I found some instances that do not satisfy this requirement, for example

julia> r = 18940981//3
18940981//3

julia> Float32(r) == Float32(Float64(r))
false

here I’m using Float64 as a proxy for an higher precision calculation. This happens because the numerator is not exactly representable as Float32. I think there exist examples for Float64, but I don’t have one at the moment (I mined this example)

First of all, is my logic correct? Should we care about improving the accuracy of such conversions? I’m using rational numbers to compute high order finite difference stencils, I’m converting them back to floating point when assembling a matrix, so it makes sense to have the most accurate representation

Here is the julia implementation of the conversion:

AbstractFloat(x::Rational) = (float(x.num)/float(x.den))::AbstractFloat
function (::Type{T})(x::Rational{S}) where T<:AbstractFloat where S
    P = promote_type(T,S)
    convert(T, convert(P,x.num)/convert(P,x.den))::T
end

I have also checked the boost rational implementation and they use the same logic. First convert to the floating point type and then perform the division

1 Like
julia> num, den = 18940981, 3
julia> Float32(num) / Float32(den)          # Direct path
6313660.333f0
julia> Float32(Float64(num) / Float64(den))  # Two-step path
6313660.3335f0  # Note subtle difference

The inequality arises because converting the Rational{Int64} 18940981//3 (exactly 6313660 + 1/3) to Float32 directly differs from converting it first to Float64 (higher precision) and then to Float32. On conversion and promotion

1 Like

Right, the algorithm of first converting the numerator and denominator to the floating-point type, and then doing the division, rounds twice whenever the numerator or denominator is not exactly representable, so it is fundamentally not guaranteed to give you exact rounding.

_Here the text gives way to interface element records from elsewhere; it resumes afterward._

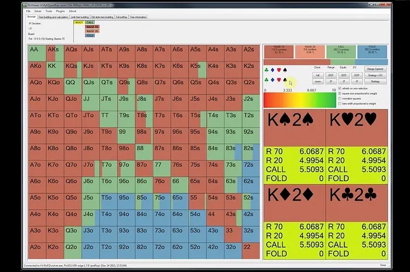
Task: Disable refresh on new selection
Action: click(340, 88)
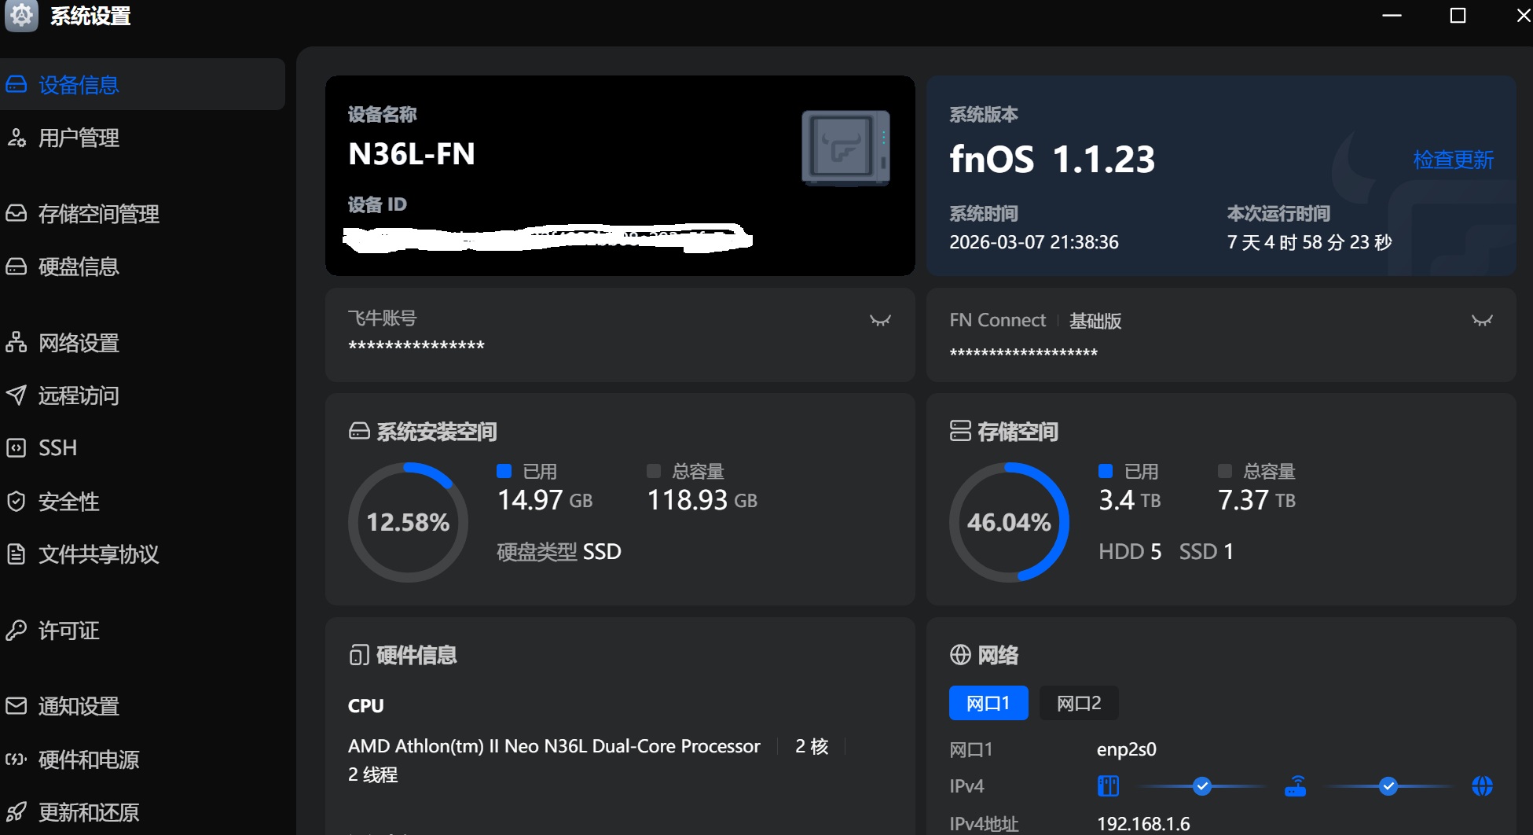Click the 46.04% storage usage ring
The height and width of the screenshot is (835, 1533).
(1009, 521)
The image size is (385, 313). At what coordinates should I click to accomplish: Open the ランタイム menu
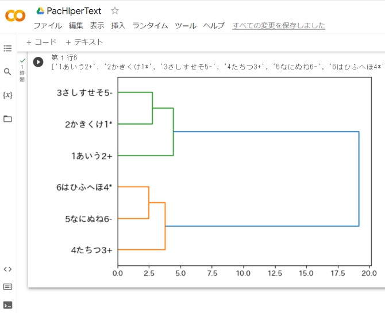click(x=150, y=25)
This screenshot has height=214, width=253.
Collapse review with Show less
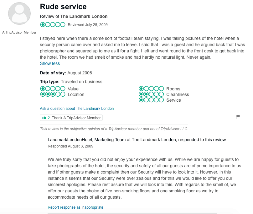(x=50, y=63)
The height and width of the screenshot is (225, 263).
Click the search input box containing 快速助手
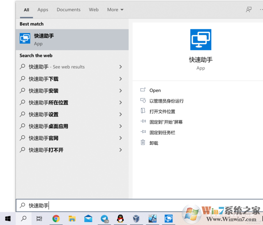pyautogui.click(x=123, y=205)
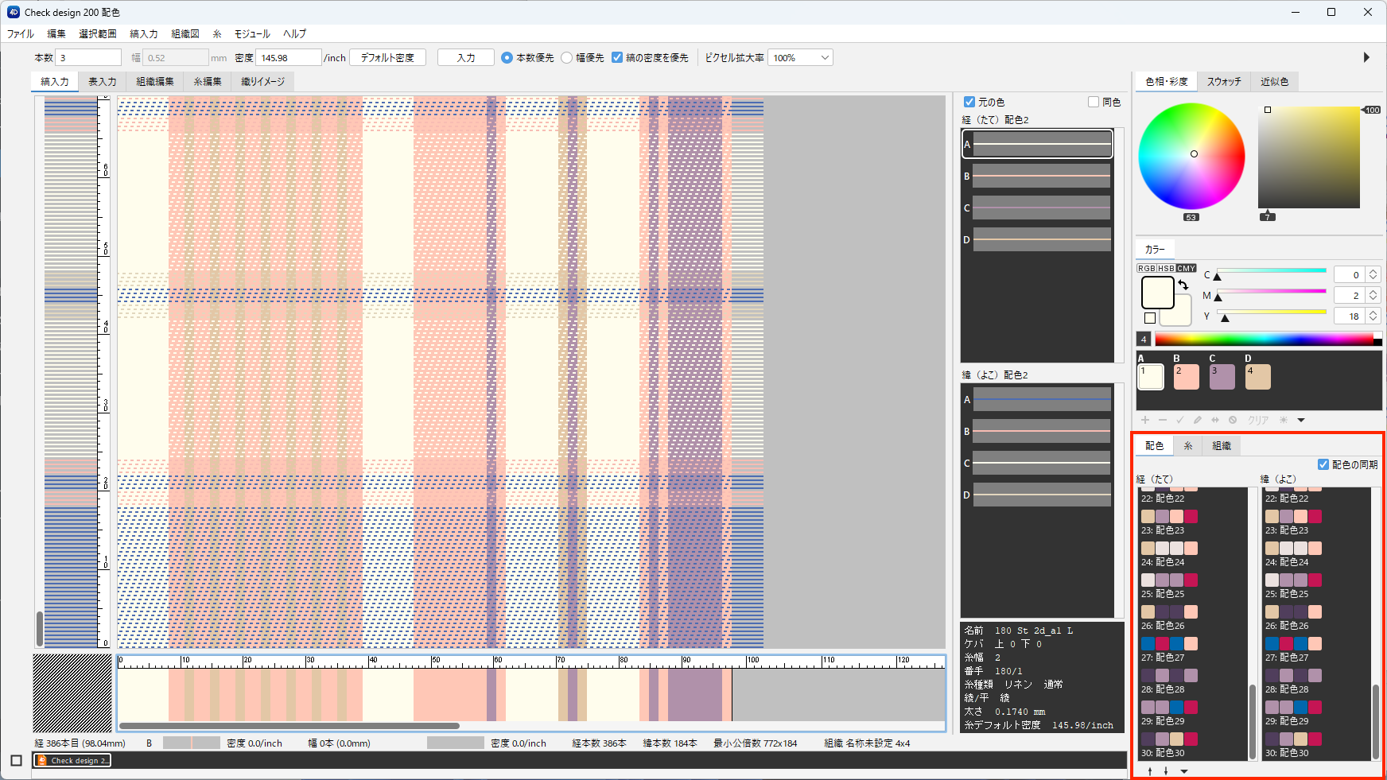
Task: Open the ピクセル拡大率 100% dropdown
Action: tap(800, 58)
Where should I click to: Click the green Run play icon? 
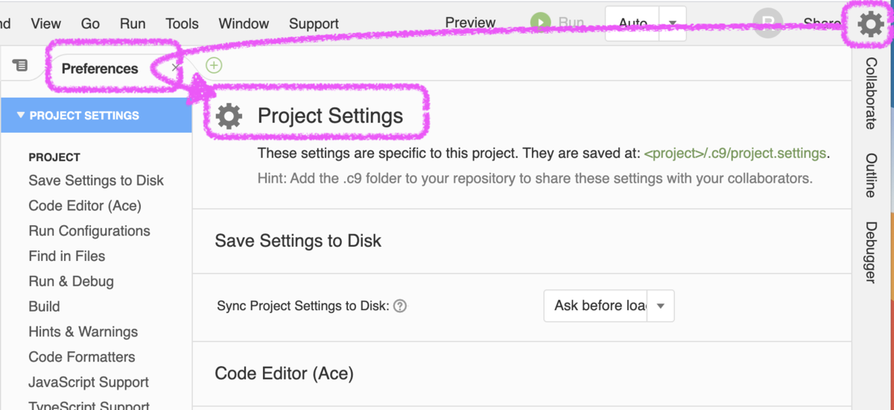(541, 23)
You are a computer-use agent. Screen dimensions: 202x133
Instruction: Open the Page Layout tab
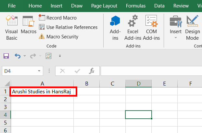104,6
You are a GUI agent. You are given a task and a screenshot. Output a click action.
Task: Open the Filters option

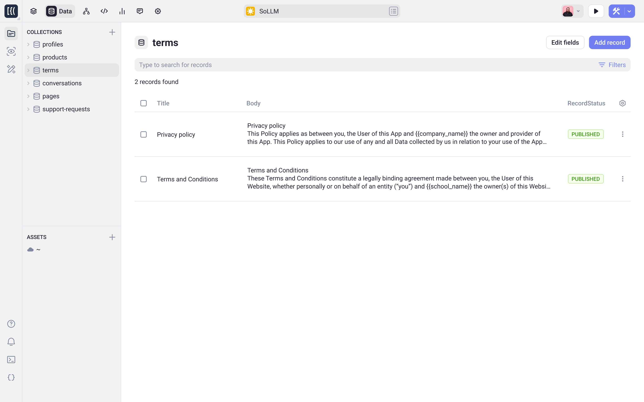612,65
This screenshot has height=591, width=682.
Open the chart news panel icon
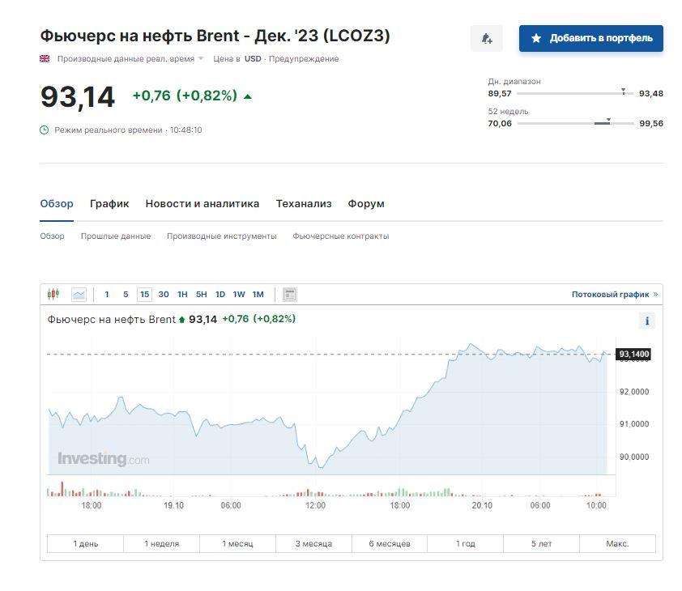[290, 295]
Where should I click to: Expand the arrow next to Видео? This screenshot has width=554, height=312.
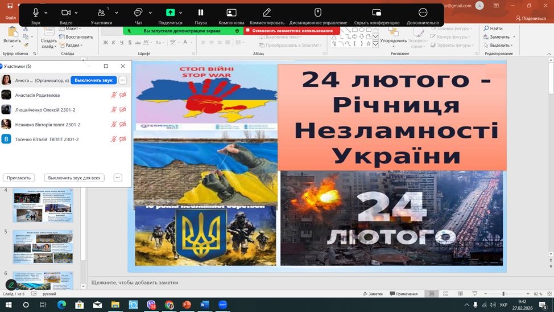(x=77, y=13)
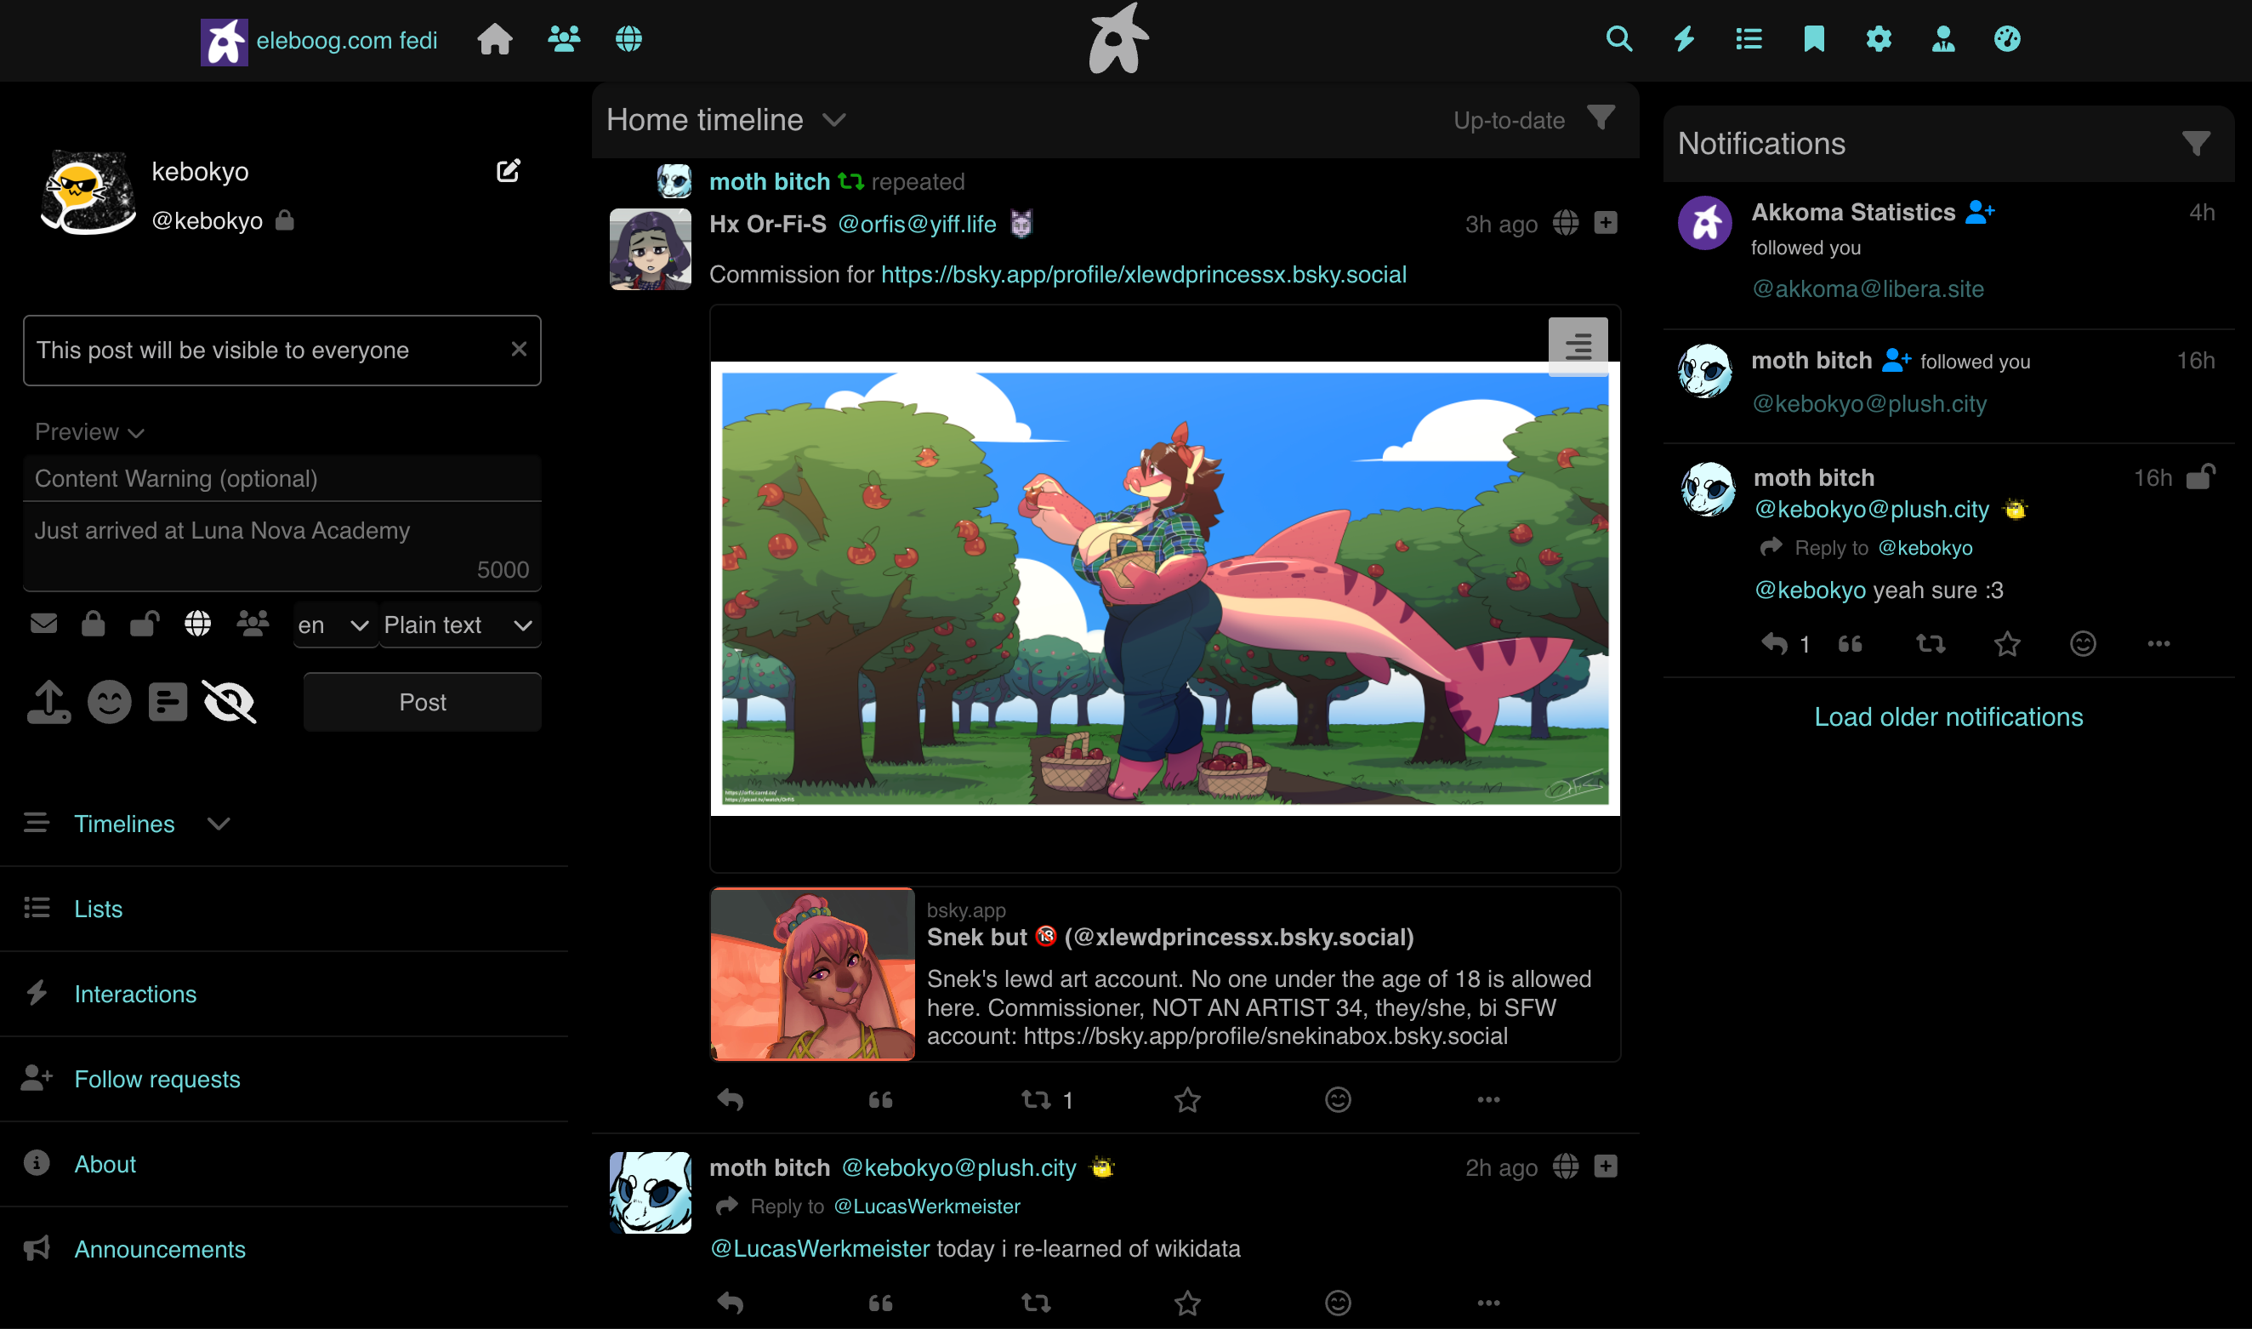Open Follow requests from the sidebar
Viewport: 2252px width, 1329px height.
point(157,1078)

An example for Float64 is:

julia> r2 = (Int(maxintfloat(Float64))+1234567)//7
9007199255975559//7

julia> setprecision(BigFloat, 256);

julia> Float64(r2) == Float64(BigFloat(r2))
false

and one can verify that Float64(r2) is indeed not the closest Float64 value:

julia> abs(Float64(r2) - BigFloat(r2)) > abs(Float64(BigFloat(r2)) - BigFloat(r2))
true

However, I’m not aware of an algorithm that will do better without going to higher precision (or some kind of guard bits).

It’s not crazy for us to improve the conversion of Rational to Float32 (or Float16) by converting to Float64 first.

How does parsing of float literals work? All literals are rational. Granted, literals can only express rationals whose denominators are powers of 10, but powers of 10 aren’t particularly nice in binary, so I’m curious how hard it would be to generalize the algorithm.